> _What this task involves_: Continue the passage below about NASA's TRACERS satellites, starting right after its last sentence.

> _Selected passage_:
══════════

The twin satellites will fly one behind the other – following as closely as 10 seconds apart over the same location – and will take a record-breaking 3,000 measurements in one year to build a step-by-step picture of how magnetic reconnection changes over time.
Riding along with TRACERS aboard the Falcon 9 were NASA’s Athena EPIC (Economical Payload Integration Cost), PExT (Polylingual Experimental Terminal), and REAL (Relativistic Electron Atmospheric Loss) missions – three small satellites to demonstrate new technologies and gather scientific data. These three missions were successfully deployed, and mission controllers will work to contact them over the coming hours and days.
Ground controllers for the TRACERS mission established communications with the second of the two spacecraft at 3:43 p.m. PDT (6:43 p.m. EDT), about 3 hours after it separated from the rocket. During the next four weeks, TRACERS will undergo a commissioning period during which mission controllers will check out their instruments and systems.
Once cleared, the twin satellites will begin their 12-month prime mission to study a process called magnetic reconnection, answering key questions about how it shapes the impacts of the Sun and space weather on our daily lives.
“NASA’s heliophysics fleet helps to safeguard humanity’s home in space and understand the influence of our closest star, the Sun,” said Joe Westlake, heliophysics division director at NASA Headquarters in Washington. “By adding TRACERS to that fleet, we will gain a better understanding of those impacts right here at Earth.”
The two TRACERS spacecraft will orbit through an open region in Earth’s magnetic field near the North Pole, called the polar cusp. Here, TRACERS will investigate explosive magnetic events that happen when the Sun’s magnetic field – carried through space in a stream of solar material called the solar wind – collides with Earth’s magnetic field. This collision creates a buildup of energy that causes magnetic reconnection, when magnetic field lines snap and explosively realign, flinging away nearby particles at high speeds.
Flying through the polar cusp allows the TRACERS satellites to study the results of these magnetic explosions, measuring charged particles that race down into Earth’s atmosphere and collide with atmospheric gases – giving scientist the tools to reconstruct exactly how changes in the incoming solar wind affect how, and how quickly, energy and particles are coupled into near-Earth space.
“The successful launch of TRACERS is a tribute to many years of work by an excellent team,” said David Miles, TRACERS principal investigator at the University of Iowa. “TRACERS is set to transform our understanding of Earth’s magnetosphere. We’re excited to explore the dynamic processes driving space weather.”

══════════

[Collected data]

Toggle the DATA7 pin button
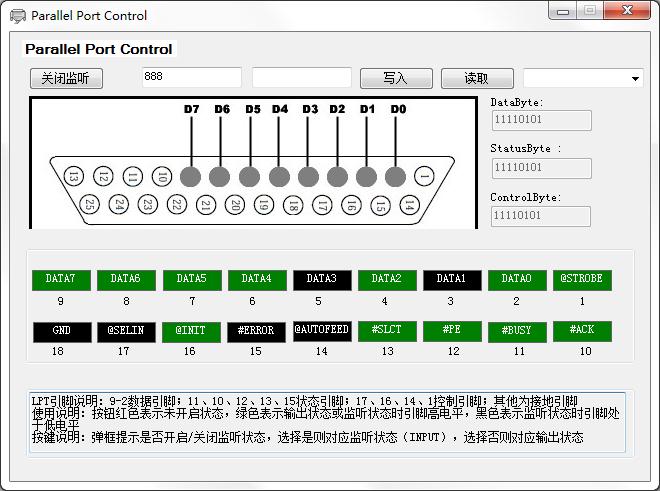 [61, 280]
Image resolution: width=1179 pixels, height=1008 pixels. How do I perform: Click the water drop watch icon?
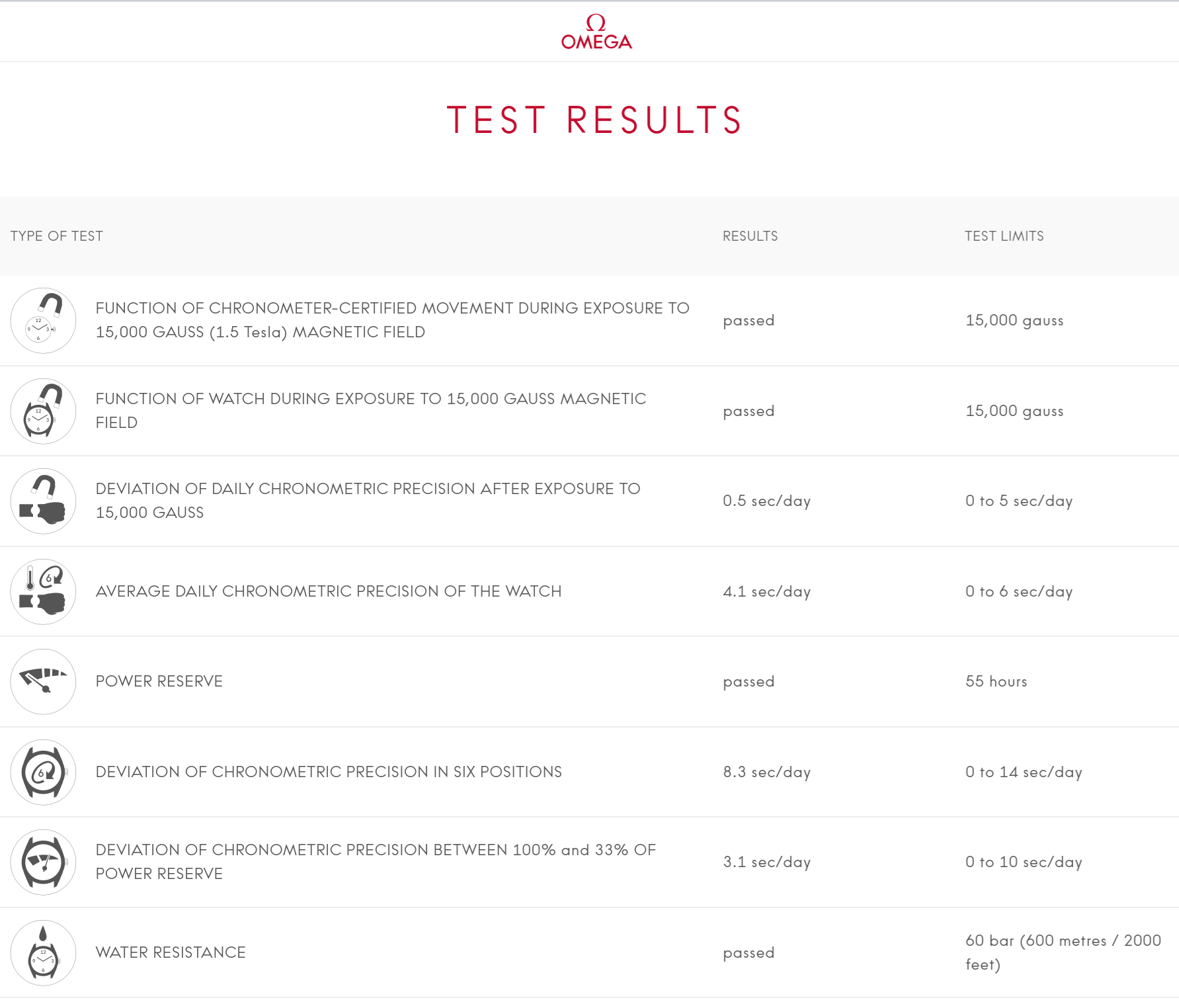[x=43, y=953]
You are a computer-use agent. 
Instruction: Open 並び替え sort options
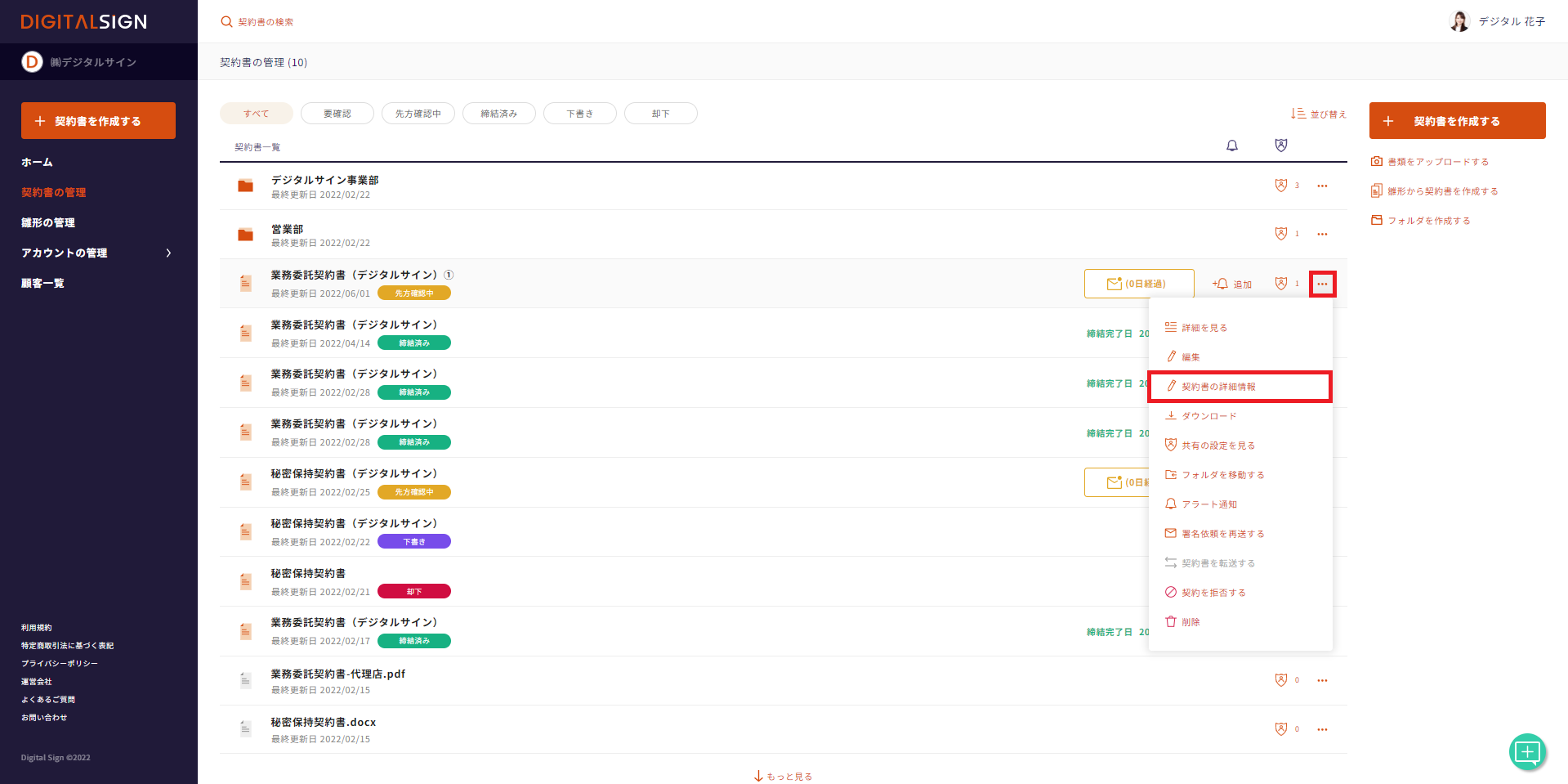click(x=1318, y=114)
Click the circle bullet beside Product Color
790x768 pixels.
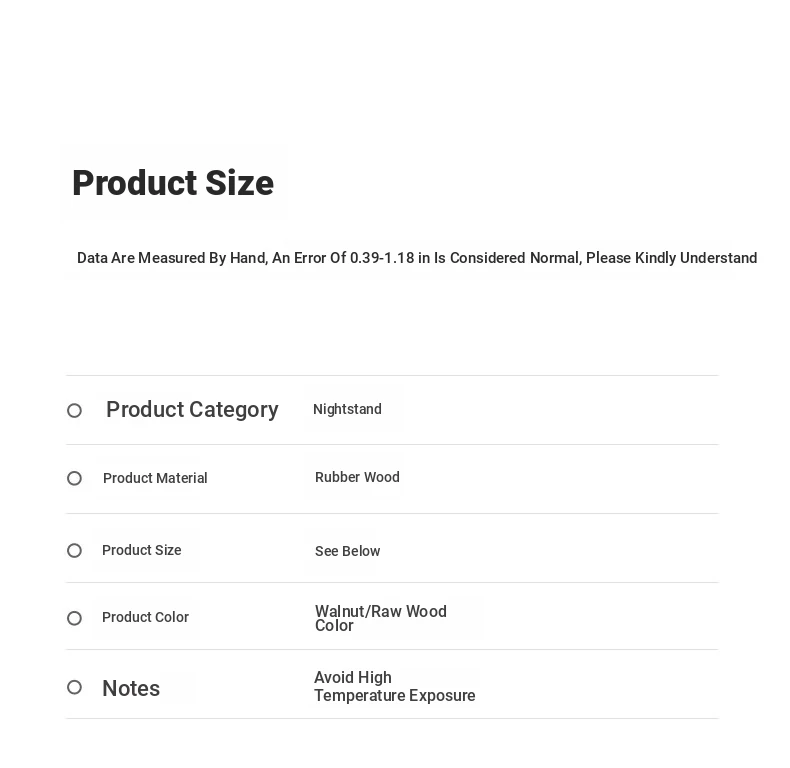[x=75, y=618]
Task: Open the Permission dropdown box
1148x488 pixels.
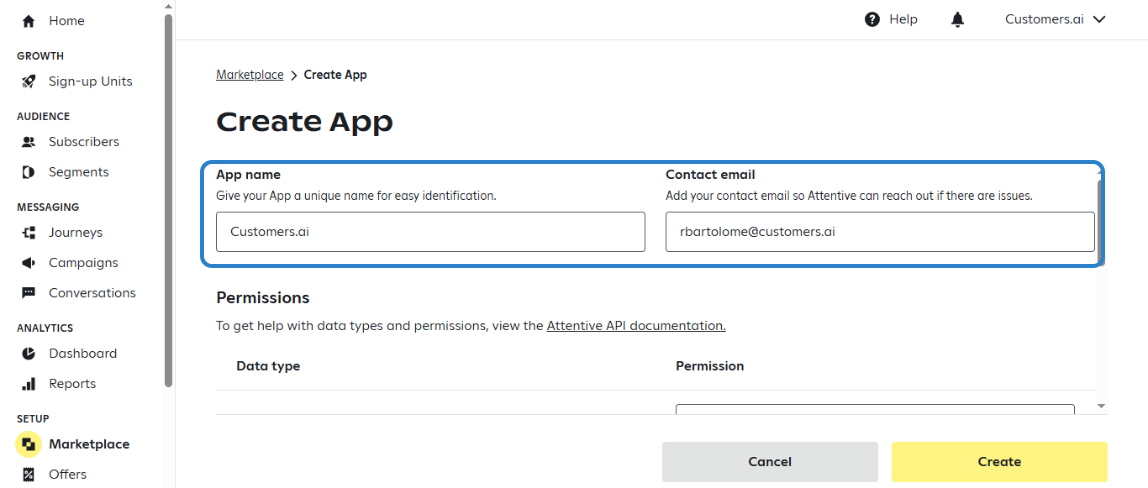Action: pos(875,409)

══════════

> _Response area_:
Small Satellites Along for Ride
Athena EPIC is a pathfinder mission that will demonstrate NASA’s use of an innovative and configurable commercial SmallSat architecture to improve flexibility of payload designs, reduce launch schedule, and reduce overall costs in future missions, as well as the benefits of working collaboratively with federal partners. In addition to this demonstration for NASA, once the Athena EPIC satellite completes its two-week commissioning period, the mission will spend the next 12 months taking measurements of outgoing longwave radiation from Earth.
The PExT demonstration will test interoperability between commercial and government communication networks for the first time by demonstrating a wideband polylingual terminal in low Earth orbit. This terminal will use software-defined radios to jump between government and commercial networks, similar to cell phones roaming between providers on Earth. These terminals could allow future missions to switch seamlessly between networks and access new commercial services throughout its lifecycle in space.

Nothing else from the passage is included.